Nostalgia: From the archives

In this week 30 years ago:

A Heckmondwike woman issued a warning about threats in chain letters. She said: “I think they are ridiculous but when I looked at the letter it seemed to have been written by an old person. You had to send 20 copies to friends and neighbours and it gave examples of what could happen if you didn’t do it. Some would be frightened by such a letter. “There were six or seven references to people who had not passed it on. In one instance it said the husband had died six days later and in another that the daughter had died. “I am not particularly superstitous and put it in the place I thought best, which was the bin, but I thought old people should be warned.”

Police and residents objected to an application for Birkenshaw Working Men’s Club to be granted a licence for a public house. The police said there was a lack of parking space and that proximity to a nearby football ground could make it difficult for ambulances to pass through in an emergency.

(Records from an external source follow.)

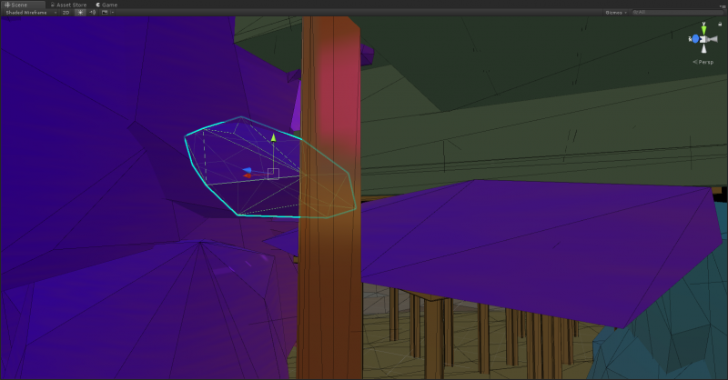Click the yellow Y-axis move handle arrow
Viewport: 728px width, 380px height.
[x=272, y=138]
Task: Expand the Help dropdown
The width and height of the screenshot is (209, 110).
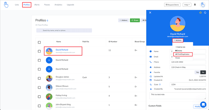Action: (187, 5)
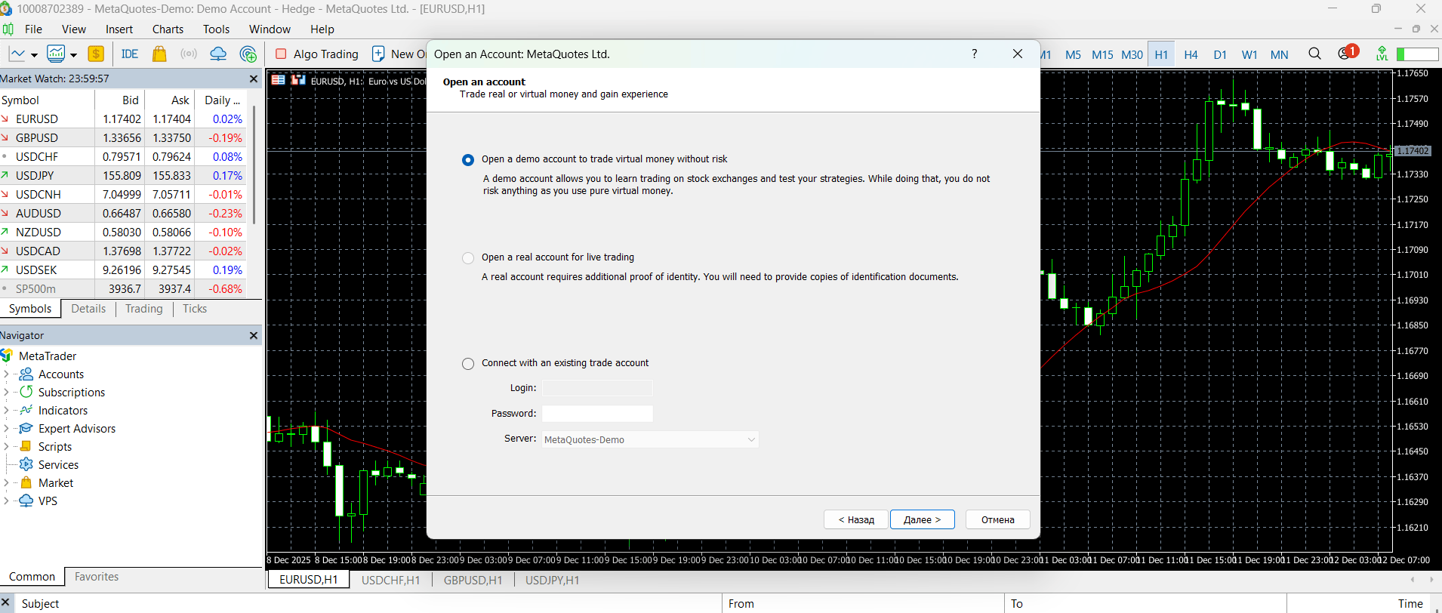The image size is (1442, 613).
Task: Expand the Expert Advisors tree node
Action: 6,429
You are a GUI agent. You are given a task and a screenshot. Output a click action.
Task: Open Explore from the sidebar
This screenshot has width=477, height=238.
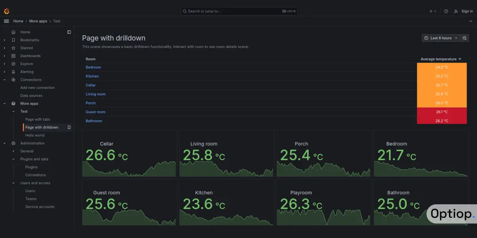tap(27, 63)
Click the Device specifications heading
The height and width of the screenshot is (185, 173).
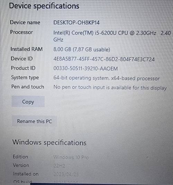click(44, 6)
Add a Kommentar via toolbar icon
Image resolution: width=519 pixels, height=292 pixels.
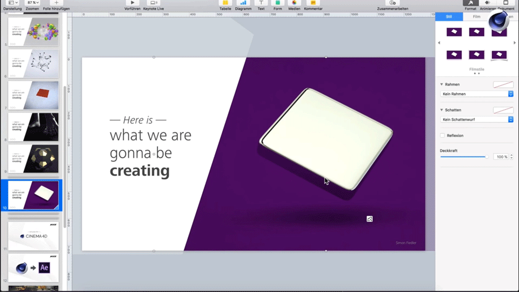(313, 3)
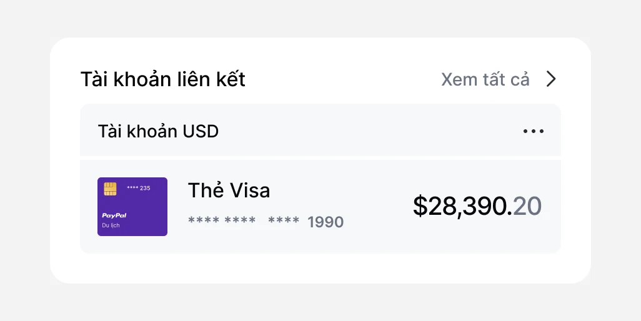Click the Tài khoản USD header label
The height and width of the screenshot is (321, 641).
tap(158, 131)
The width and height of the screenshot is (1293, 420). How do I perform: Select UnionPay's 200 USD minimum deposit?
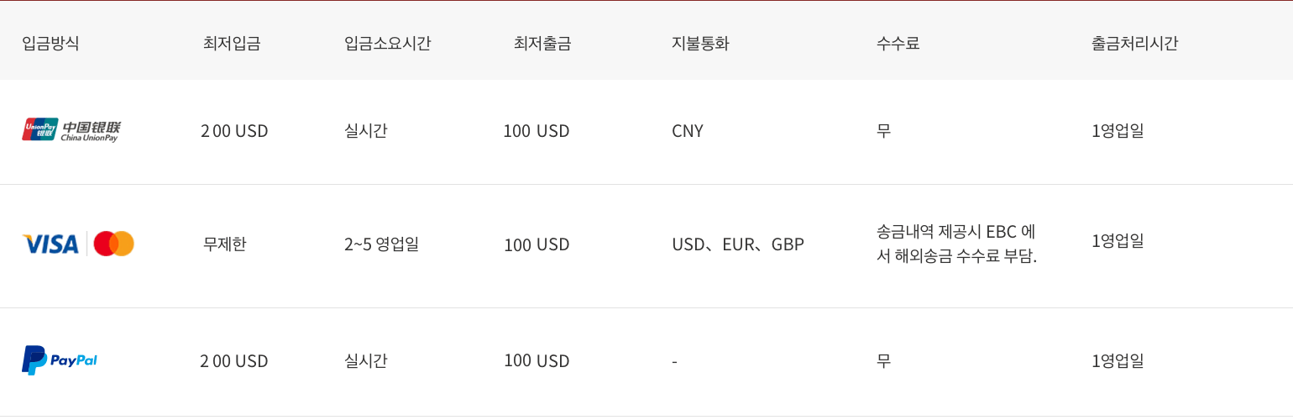tap(234, 131)
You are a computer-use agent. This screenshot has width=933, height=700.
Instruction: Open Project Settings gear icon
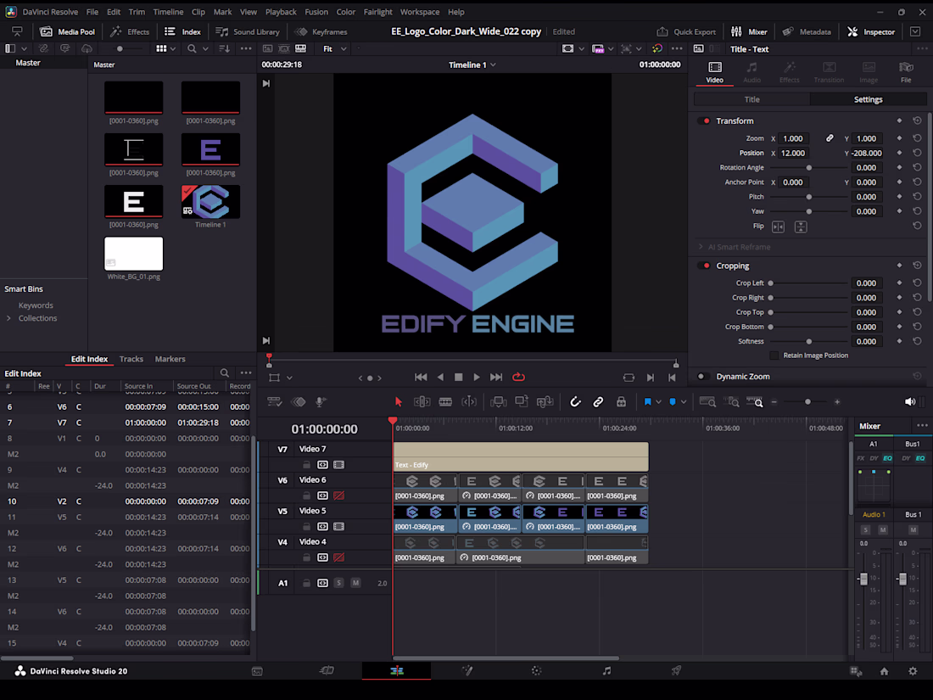pos(913,671)
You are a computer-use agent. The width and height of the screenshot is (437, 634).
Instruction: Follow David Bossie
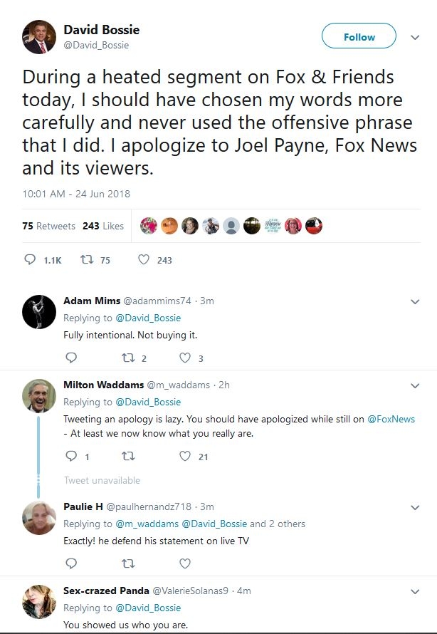pos(359,37)
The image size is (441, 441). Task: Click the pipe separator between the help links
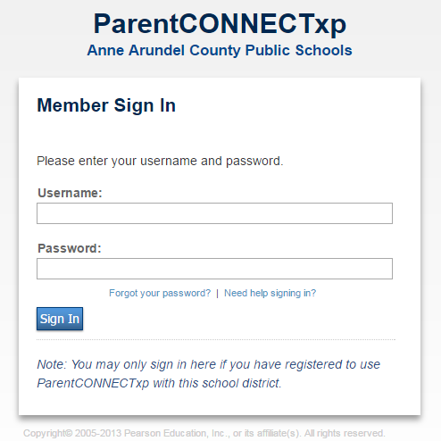pyautogui.click(x=217, y=294)
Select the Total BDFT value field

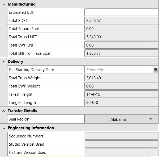point(121,21)
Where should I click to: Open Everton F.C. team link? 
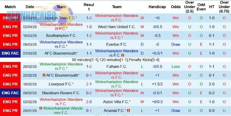tap(117, 44)
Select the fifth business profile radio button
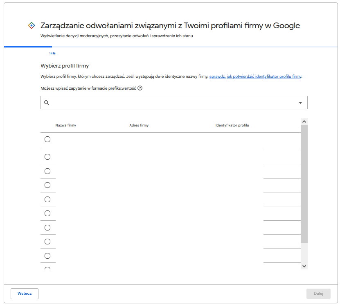Image resolution: width=340 pixels, height=305 pixels. 47,199
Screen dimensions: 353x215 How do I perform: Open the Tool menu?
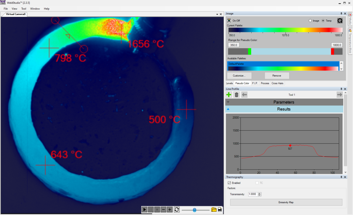coord(24,9)
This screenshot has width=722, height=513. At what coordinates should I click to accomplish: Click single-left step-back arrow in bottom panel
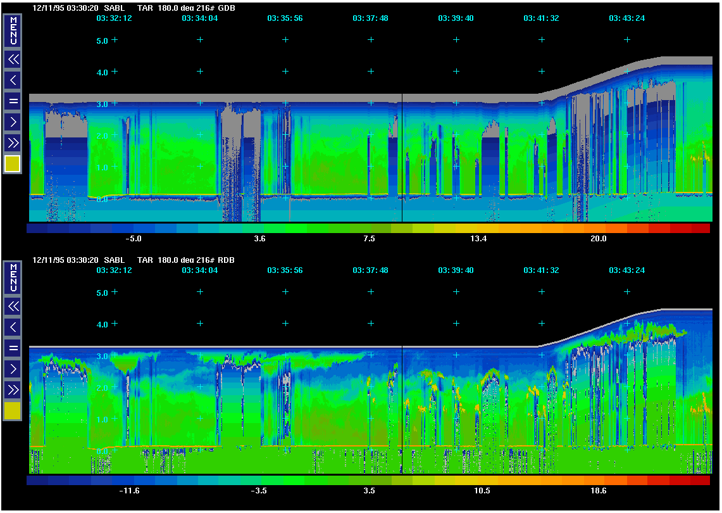coord(13,327)
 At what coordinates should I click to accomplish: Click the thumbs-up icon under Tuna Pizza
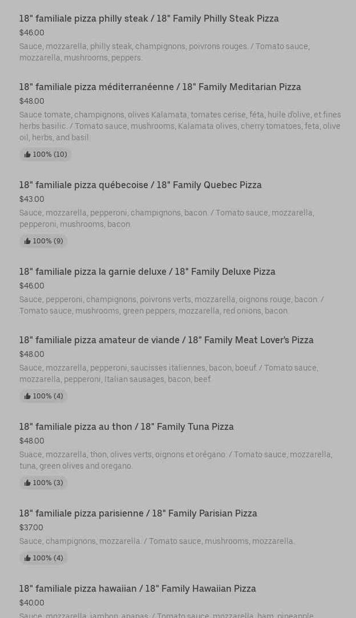27,483
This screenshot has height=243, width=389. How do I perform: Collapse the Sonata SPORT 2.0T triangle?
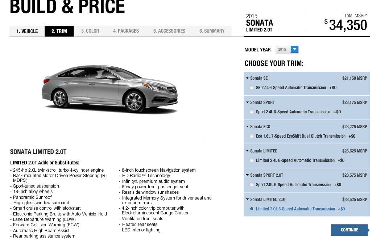pyautogui.click(x=247, y=175)
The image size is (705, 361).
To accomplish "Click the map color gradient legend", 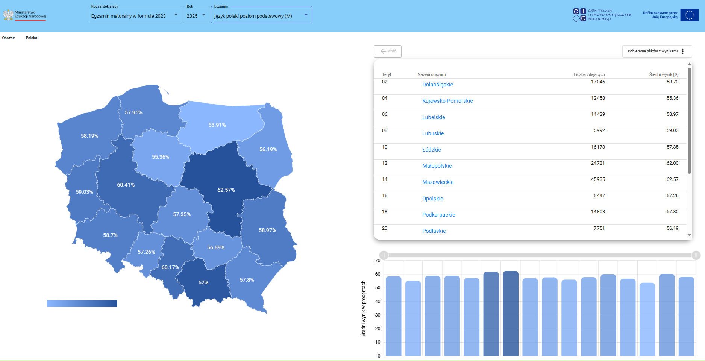I will tap(82, 303).
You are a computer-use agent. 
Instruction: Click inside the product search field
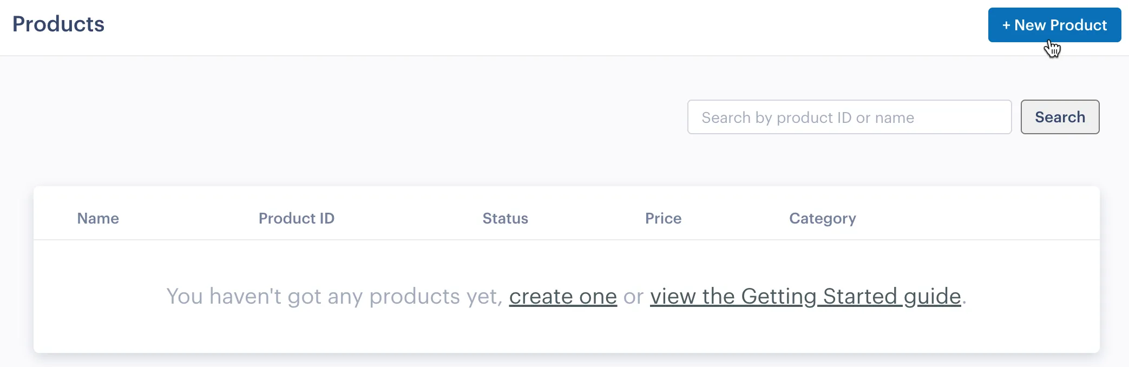click(850, 117)
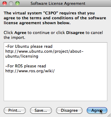111x117 pixels.
Task: Click the Disagree button to cancel import
Action: (x=69, y=110)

Good neighbours in Ravensthorpe rallied round to care for a six-year-old boy after a fall at Brimham Rocks left his mother paralysed from the waist down. Neighbours took responsility and helped to take care of the boy while his mother was in hospital.

In this week 50 years ago:

Vandals were causing a headache for the owners of mill in Heckmondwike. Four windows were smashed at Providence Mills, in Wormald Street. A company spokesman said: “This sort of thing has happened on at least four other occasions this year. “We have decided to fix the wire netting to all ground floor windows at the premises. This will cost us £5 on top of repairing the four broken windows, which were worth 26s each.”

After unemployment in Batley reached its lowest level nearly two years it steadily rose again over the previous two months. In total, 190 people were unemployed, 138 men and 52 women. This meant that the percentage of adults out of work had risen from 0.8 per cent to 1.6 per cent. It was suggested that young people waiting for work swelled the figures.

A Mirfield woman had a massive shock when she returned from shopping to find her house had caught fire. About £200 worth of damage had been done as firefighters from Cleckheaton and Mirfield arrived to tackle the blaze. A fire brigade spokesman said the fire had been cause by the contents of a chip pan boiling over on to an electric hotplate.

In this week 75 years ago:

A Batley doctor helped in the rescue of a man who had slipped down a cliff in Whitby. Dr RW Rutter abandoned a game of bowls he had just begun when word reached him that a man had slipped down the side of a cliff and was in urgent need of medical attention due to a broken leg and other injuries. A motorboat was used to deliver the doctor to the victim. An eyewitness, also from Batley, said that the sea had been calm on the day and the party encountered very little difficulty reaching the location, even though rocks meant the boat had to land 200 yards from the victim. Dr Rutter improvised a splint while the coastguard managed to fashion a stretcher from driftwood, but ground swell hindered efforts to move the stetcher more than a few yards at a time. But eventually the stretcher and its passenger reached the boat, which travelled toward Robin Hood’s Bay.

A Dewsbury man who smashed or damaged 41 glasses by sweeping them off a bar of a Batley pub at closing time said he did not know why he had done it. He was fined 10s and ordered to pay £1 and 1s damages and 5s costs.

Around 400 people attended the annual ambulance service at Battyeford Parish Church, Mirfield, including 110 representatives of the St John’s Ambulance Brigade.